Where your data lives, and transfers
The account-tier server is self-hosted in the United Kingdom. We keep data there and minimise third parties. Exact coordinates are encrypted at rest. The processors that may handle account or social data are Resend (transactional email: verification and password-reset codes) and Apple and Google (delivering push notifications); each is used only for that purpose. These providers are US companies: where personal data leaves the UK we rely on the UK Extension to the EU–US Data Privacy Framework where the provider is certified, or on the ICO’s International Data Transfer Agreement or Addendum otherwise.
How long we keep it
We keep account and shared-dive data while your account is active. When you delete your account, we delete it and the content you've shared on our servers. Deleted content can persist in encrypted backups for up to 30 days before it is gone entirely. We may retain limited records where the law requires (for example, a record of a report we were obliged to make).
Your rights
You can access, export and delete your data from within the app (Settings → account), and you may also ask us directly. Under UK/EU GDPR you have rights to access, rectification, erasure, restriction, portability and objection. To exercise them, contact [email protected]; we respond within one month, free of charge, and may need to verify your identity first. You can complain to the UK Information Commissioner's Office (ico.org.uk) or your local supervisory authority.
Children
ScubaOS is for users aged 13 and over. We don't knowingly collect data from children under 13. For users under 18, accounts default to higher-privacy settings. See our Child Safety Standards.
Security
We use industry-standard measures: passwords are hashed (Argon2id), exact coordinates are encrypted, image metadata is stripped, and access to shared content is enforced per request. No system is perfectly secure, but we design to minimise what a breach could expose.
The website
scubaos.app sets no cookies. If you pick a light or dark theme, that choice is saved in your browser’s local storage on your device; it is set only when you ask for it, never sent to us, and you can clear it in your browser settings. Fonts are served from our own domain, so no third party is involved in loading the site.

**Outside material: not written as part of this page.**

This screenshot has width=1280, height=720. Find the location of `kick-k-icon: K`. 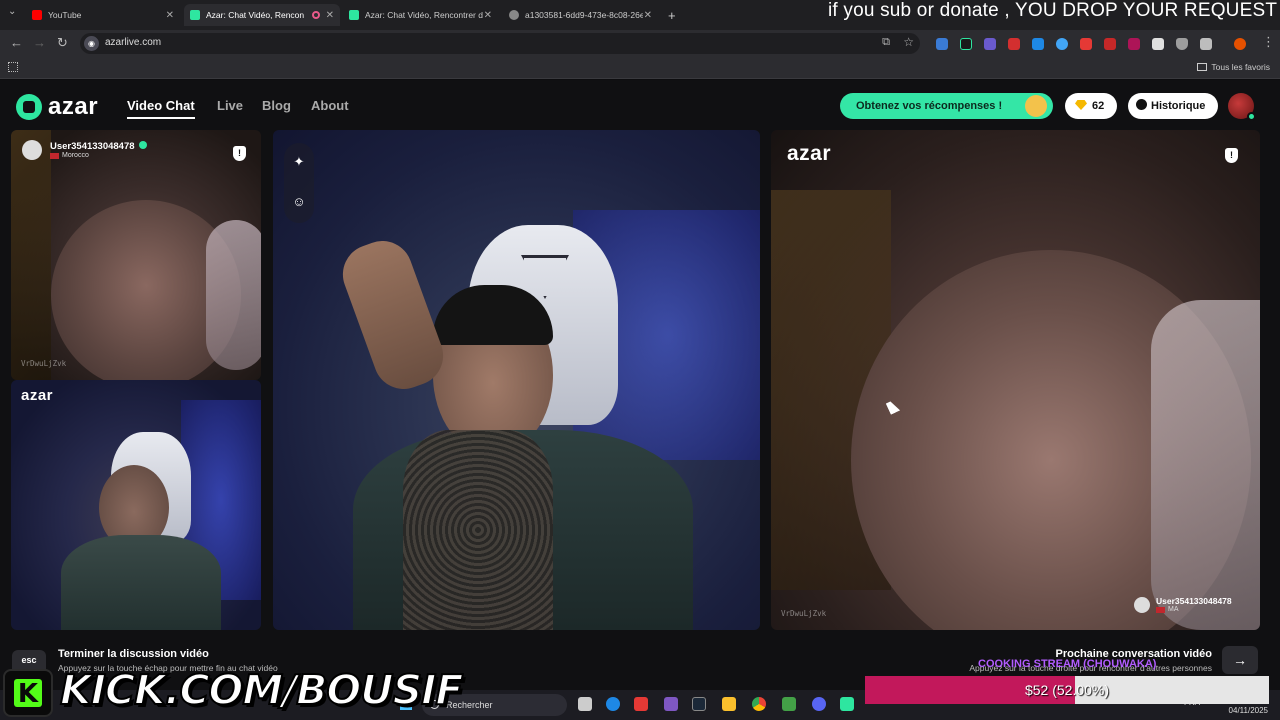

Analytics. We count visits using a first-party beacon that sets no cookies and stores nothing on your device. It records the page viewed, the referring site, your browser type and a shortened form of your IP address that we cannot link back to you. We use this, under our legitimate interest in understanding how the site is used, to see which pages matter. It is never combined with app or account data, and we do not use it to track you across sites.
Mailing list. If you join the launch list we store your email address, when you signed up, and your double opt-in confirmation, so we can show you consented. With that consent we send occasional ScubaOS news, including the early-supporter discount we promised. Every email has an unsubscribe link; unsubscribing stops the emails immediately, and you can ask us to erase the record entirely. Resend sends these emails for us under the transfer safeguards described above.
Changes to this policy
If we change this policy in a way that matters, we will say so here and update the date above; for material changes affecting account holders we will tell you in the app or by email.
Contact
[email protected] (Piers Jennings, trading as My SEO Growth).